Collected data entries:
# # #
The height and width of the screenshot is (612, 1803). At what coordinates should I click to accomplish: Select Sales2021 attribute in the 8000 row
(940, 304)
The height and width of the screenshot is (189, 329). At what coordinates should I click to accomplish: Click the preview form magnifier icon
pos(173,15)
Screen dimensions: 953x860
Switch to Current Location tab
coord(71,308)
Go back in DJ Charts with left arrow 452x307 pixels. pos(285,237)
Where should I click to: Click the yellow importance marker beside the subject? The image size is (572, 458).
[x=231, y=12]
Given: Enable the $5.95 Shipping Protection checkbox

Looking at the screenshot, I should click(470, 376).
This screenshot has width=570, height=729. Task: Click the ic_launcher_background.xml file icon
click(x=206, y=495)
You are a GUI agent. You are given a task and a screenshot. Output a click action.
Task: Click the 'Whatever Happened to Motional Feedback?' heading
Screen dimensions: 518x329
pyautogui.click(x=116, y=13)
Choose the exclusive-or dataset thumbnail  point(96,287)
# # #
Only certain lines are wanted. Please return exactly those from the top of the data through the line with "Go back in DJ".

SOLUTION FOR THIS EXERCISE =>
The height and width of the screenshot is (612, 1803). At what coordinates should I click to accomplish: Select Sales2021 attribute in the 8000 row
(940, 304)
The height and width of the screenshot is (189, 329). At what coordinates should I click to accomplish: Click the preview form magnifier icon
pos(173,15)
Screen dimensions: 953x860
Switch to Current Location tab
coord(71,308)
Go back in DJ Charts with left arrow 452x307 pixels. pos(285,237)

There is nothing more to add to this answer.